• ENTRIES SHOWN:
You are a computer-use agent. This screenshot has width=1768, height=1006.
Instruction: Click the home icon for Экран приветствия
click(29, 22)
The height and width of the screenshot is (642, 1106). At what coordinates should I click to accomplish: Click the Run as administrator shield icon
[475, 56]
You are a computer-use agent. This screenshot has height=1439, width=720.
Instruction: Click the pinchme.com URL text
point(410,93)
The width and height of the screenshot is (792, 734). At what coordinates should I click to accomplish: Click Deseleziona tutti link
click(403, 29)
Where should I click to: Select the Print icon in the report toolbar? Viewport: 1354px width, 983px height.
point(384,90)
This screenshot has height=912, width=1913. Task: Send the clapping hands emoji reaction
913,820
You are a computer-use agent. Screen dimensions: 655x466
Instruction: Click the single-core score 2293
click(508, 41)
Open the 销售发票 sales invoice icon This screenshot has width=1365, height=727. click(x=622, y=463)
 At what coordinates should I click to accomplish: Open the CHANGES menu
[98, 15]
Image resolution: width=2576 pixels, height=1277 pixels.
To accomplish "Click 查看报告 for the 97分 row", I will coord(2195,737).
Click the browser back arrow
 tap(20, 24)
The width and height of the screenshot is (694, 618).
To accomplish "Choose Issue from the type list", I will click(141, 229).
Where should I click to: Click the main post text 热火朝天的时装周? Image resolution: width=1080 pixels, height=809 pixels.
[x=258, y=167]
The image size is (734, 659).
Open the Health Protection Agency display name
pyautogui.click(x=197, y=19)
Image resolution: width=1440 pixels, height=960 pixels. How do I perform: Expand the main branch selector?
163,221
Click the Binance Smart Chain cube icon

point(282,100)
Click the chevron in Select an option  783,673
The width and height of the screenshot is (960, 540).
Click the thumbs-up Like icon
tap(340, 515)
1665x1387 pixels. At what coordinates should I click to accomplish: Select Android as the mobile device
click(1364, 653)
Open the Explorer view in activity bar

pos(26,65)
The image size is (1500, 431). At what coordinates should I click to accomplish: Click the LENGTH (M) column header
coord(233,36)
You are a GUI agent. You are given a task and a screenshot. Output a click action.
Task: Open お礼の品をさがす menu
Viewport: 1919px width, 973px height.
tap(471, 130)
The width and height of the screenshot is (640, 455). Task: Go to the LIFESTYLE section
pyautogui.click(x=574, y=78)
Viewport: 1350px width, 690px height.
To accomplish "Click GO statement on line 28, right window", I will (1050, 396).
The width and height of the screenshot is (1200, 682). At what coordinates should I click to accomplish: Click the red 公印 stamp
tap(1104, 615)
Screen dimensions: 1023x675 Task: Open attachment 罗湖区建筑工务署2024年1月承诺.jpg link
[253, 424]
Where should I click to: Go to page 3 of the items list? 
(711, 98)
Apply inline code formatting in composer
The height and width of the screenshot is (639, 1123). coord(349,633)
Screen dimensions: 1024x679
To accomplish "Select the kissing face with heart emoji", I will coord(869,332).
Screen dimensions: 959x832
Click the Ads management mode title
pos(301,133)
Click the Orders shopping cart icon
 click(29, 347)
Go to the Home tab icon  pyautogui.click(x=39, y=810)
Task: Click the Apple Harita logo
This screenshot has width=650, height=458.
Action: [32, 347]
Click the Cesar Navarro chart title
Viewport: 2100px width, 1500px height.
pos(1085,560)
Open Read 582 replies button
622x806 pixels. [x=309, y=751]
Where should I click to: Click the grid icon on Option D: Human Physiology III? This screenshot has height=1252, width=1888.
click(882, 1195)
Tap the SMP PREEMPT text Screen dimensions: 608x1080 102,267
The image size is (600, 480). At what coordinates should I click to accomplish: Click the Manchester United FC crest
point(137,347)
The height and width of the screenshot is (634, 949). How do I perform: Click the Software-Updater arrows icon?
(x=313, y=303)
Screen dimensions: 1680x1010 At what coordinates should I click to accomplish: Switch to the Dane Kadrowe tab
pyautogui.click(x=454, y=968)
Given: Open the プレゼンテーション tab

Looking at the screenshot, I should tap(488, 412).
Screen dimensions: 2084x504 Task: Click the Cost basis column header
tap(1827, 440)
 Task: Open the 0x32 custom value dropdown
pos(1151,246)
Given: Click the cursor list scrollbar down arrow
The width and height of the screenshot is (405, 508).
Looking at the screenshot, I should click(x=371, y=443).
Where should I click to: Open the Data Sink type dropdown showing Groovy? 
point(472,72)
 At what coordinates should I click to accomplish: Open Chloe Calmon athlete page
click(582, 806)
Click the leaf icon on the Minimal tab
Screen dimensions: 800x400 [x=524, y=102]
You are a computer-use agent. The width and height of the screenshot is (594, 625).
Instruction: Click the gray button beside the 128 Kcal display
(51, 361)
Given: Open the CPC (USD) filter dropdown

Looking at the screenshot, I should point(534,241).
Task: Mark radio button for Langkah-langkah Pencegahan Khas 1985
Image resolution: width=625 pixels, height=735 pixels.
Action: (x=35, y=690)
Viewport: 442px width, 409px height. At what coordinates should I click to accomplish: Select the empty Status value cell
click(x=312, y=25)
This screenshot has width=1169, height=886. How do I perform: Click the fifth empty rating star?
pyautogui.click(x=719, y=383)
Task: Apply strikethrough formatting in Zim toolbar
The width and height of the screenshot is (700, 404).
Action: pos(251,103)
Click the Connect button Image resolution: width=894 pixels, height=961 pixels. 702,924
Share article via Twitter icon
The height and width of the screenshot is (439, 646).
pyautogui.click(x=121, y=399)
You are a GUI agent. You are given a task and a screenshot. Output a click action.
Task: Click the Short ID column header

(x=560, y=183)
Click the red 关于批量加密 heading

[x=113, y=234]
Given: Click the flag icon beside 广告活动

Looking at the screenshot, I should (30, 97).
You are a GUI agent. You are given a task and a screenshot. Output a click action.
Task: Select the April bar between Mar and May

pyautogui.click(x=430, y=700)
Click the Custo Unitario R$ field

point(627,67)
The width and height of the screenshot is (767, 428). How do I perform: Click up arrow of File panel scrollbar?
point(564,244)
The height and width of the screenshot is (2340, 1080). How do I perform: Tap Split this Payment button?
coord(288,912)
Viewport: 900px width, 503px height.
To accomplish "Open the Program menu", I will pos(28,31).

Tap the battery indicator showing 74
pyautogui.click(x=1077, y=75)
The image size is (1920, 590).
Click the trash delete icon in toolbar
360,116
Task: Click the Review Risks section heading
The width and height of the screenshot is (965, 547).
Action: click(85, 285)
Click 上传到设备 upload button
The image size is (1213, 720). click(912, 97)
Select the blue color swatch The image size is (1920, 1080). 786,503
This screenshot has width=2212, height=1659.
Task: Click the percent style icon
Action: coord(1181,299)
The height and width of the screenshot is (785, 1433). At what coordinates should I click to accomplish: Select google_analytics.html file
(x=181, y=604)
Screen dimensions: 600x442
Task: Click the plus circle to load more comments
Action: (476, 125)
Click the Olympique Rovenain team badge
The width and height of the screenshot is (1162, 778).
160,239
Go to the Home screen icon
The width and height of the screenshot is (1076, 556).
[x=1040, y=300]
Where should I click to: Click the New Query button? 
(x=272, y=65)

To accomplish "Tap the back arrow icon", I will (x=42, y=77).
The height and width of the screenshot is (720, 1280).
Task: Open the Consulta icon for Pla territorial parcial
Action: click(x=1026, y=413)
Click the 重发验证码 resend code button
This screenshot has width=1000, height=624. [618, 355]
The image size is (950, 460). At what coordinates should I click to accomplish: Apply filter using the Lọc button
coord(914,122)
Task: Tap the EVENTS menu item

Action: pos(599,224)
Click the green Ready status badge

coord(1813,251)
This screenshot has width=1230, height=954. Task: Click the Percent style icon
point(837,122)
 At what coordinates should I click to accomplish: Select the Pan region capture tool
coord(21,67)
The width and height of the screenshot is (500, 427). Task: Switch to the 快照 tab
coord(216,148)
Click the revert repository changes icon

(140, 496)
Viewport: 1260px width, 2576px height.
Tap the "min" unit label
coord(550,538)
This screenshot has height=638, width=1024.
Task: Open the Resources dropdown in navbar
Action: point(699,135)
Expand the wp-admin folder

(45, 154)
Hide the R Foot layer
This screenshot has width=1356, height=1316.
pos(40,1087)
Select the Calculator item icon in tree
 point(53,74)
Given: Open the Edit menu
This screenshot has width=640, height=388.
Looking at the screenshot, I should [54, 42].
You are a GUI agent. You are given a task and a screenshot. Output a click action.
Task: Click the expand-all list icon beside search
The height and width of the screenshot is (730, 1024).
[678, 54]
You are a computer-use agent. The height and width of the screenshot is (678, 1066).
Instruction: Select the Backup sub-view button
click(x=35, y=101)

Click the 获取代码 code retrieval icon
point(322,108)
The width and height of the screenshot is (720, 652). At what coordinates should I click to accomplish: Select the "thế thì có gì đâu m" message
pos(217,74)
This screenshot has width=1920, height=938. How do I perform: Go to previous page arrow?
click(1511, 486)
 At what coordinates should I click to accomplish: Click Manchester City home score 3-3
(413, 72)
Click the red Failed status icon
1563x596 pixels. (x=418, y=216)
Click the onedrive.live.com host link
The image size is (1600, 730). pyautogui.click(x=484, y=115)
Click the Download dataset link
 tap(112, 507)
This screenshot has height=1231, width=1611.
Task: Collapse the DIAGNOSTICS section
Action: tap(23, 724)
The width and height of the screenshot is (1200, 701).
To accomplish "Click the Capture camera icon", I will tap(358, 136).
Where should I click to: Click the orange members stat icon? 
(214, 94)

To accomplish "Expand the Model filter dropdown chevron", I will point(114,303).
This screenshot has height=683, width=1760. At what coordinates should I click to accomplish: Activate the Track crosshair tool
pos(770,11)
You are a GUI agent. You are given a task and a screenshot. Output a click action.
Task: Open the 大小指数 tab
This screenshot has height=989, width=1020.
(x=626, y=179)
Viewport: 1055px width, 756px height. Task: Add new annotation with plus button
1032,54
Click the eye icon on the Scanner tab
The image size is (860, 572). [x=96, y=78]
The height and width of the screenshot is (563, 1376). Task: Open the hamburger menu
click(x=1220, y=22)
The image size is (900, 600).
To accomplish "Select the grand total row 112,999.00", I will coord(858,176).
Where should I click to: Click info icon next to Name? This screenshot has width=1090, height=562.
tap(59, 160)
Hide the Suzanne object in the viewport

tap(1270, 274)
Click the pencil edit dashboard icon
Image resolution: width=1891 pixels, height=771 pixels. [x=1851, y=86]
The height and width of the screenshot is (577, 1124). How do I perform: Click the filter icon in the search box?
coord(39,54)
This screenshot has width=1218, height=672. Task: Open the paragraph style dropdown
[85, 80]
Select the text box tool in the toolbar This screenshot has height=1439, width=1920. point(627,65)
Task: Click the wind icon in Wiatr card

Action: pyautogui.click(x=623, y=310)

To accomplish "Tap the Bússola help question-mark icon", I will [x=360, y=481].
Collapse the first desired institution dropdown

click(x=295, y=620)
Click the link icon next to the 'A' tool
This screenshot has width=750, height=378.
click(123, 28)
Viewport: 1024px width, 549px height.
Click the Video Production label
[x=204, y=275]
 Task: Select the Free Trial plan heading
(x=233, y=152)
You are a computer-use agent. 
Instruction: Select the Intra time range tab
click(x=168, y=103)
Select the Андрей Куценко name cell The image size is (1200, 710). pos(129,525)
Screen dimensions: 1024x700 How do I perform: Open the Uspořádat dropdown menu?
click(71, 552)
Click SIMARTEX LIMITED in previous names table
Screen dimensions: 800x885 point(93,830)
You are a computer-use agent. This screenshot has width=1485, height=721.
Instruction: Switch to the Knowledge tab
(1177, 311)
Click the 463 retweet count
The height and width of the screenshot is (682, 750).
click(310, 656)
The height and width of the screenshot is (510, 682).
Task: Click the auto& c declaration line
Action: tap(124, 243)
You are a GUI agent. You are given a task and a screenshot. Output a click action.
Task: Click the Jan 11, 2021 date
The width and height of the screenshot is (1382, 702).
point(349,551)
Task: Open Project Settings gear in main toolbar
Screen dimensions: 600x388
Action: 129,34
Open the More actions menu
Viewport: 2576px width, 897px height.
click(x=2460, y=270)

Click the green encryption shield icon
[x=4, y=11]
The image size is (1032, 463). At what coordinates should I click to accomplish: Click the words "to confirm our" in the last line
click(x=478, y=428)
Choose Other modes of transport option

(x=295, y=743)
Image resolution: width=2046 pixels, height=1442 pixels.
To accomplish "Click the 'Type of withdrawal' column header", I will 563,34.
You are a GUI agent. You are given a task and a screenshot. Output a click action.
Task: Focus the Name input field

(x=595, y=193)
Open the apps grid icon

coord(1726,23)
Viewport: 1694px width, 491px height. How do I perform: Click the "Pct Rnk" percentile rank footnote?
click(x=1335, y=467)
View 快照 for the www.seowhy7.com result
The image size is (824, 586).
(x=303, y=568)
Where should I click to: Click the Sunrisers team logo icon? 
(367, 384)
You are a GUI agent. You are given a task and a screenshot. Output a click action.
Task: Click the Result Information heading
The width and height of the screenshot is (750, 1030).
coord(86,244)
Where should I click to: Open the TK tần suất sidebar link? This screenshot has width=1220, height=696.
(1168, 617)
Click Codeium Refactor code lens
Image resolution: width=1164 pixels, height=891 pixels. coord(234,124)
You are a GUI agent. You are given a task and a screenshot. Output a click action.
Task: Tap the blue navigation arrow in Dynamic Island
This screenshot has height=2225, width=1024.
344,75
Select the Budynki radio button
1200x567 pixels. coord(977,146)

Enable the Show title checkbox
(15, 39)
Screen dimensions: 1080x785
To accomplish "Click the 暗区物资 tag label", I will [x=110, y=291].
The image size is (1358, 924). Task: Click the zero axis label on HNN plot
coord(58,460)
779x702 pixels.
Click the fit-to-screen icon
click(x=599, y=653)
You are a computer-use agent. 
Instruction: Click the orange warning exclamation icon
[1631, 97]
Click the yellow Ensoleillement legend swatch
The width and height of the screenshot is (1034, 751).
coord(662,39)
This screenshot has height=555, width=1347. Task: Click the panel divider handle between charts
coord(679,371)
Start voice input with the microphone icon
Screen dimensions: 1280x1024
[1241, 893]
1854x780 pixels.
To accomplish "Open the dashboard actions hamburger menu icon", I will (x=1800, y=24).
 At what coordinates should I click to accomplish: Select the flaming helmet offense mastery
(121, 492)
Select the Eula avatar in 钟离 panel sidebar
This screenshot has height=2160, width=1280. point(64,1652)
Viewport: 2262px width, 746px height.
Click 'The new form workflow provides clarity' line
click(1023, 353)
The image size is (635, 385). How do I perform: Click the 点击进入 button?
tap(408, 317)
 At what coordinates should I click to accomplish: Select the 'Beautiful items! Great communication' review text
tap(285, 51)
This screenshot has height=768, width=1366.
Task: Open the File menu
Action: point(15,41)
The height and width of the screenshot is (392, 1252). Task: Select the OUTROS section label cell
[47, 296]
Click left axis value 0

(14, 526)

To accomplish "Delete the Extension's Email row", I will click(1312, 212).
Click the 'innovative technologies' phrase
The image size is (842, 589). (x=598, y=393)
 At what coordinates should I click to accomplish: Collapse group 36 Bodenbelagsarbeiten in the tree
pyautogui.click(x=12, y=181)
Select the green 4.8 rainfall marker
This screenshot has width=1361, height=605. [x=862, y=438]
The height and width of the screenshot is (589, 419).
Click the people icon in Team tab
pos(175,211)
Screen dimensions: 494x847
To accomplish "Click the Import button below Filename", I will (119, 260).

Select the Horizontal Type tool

• THE PROBLEM:
Your answer should be one number, the count of lines above that hold "computer".

• SOLUTION TO THE EXERCISE:
8